Published:  23 July, 2008

Waverley TBS is calling for the wine industry to embrace environment-friendly working methods

The company is to issue its some 300 suppliers worldwide with voluntary recommendations on how to produce wine responsibly.

Owen Bird, Waverley senior wine maker, said he will urge the suppliers to embrace a full environment management system (EMS) that will look at the impact of making and distributing wine on the environement; as well as a carbon footprint standard label.

He told Harpers at the London International Wine and Spirit Fair (LIWSF) that just embracing a 'carbon footprint' symbol on wine labels is "superficial but easy to communicate."
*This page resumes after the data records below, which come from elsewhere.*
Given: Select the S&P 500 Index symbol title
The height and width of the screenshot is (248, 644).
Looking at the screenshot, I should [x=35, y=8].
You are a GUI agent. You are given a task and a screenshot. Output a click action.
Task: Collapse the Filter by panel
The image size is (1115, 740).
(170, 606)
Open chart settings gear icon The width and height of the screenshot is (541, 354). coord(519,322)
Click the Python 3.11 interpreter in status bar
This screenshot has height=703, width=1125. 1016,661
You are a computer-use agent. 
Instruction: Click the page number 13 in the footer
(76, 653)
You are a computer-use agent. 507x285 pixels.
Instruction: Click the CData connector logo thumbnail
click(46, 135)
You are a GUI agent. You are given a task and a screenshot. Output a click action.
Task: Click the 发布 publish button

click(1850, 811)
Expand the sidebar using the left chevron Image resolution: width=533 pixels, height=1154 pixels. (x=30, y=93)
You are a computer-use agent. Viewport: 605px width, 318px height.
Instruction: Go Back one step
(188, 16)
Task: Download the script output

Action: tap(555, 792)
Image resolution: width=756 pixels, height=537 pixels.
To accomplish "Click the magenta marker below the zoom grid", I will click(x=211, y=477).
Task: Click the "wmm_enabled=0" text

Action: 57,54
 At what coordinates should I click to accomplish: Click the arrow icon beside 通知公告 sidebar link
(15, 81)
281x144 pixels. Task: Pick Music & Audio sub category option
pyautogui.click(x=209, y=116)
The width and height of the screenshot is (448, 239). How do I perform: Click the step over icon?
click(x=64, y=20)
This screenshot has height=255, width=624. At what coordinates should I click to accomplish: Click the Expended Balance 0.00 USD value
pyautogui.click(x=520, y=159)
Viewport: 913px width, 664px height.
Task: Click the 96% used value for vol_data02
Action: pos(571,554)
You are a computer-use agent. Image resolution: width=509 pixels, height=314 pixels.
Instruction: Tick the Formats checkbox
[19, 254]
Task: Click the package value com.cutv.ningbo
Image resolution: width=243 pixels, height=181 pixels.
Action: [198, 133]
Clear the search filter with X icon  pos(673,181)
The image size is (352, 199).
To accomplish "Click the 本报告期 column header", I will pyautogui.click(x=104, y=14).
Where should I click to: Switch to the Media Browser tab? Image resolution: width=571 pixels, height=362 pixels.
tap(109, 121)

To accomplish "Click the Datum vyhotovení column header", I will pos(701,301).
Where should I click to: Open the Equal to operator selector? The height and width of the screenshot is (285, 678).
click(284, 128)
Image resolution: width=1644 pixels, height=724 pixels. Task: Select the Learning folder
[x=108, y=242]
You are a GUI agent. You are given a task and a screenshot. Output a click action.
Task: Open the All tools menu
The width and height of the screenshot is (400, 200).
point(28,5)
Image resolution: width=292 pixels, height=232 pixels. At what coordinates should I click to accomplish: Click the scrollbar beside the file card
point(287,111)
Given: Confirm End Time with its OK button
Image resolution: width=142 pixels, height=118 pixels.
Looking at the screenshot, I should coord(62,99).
He criticised Landcare New Zealand's approach with its CarbonNZero system: "Effectively as a NZ winery, can have as high Co2 emissions as you like and still achieve CarbonNZero if you pay a certified farmer to plant more trees."

He, however, highlighted Yalumba Australian winery as having the right approach with its EMS system. The system takes into account use of land, the product and produced waste.

"Suppliers have choices," he said. "They can do the job properly and risk being punished because consumers won't understand it or they can do little with the carbon footprint and win lots of consumers."

Mark Barthel, Waste and Resource Action Programme (WRAP) special advisor retail and innovation, said: "Carbon Trust in the UK is in its first year of researching the correct carbon labelling.

"It will never allow suppliers to be certified if they are not really reducing their carbon footprints, as part of the making and distributing of the product. That would ruin their credibility.

"The way forward, I think, is to produce a consistent internationally recognised standard that consumers can understand. Anything else will confuse them."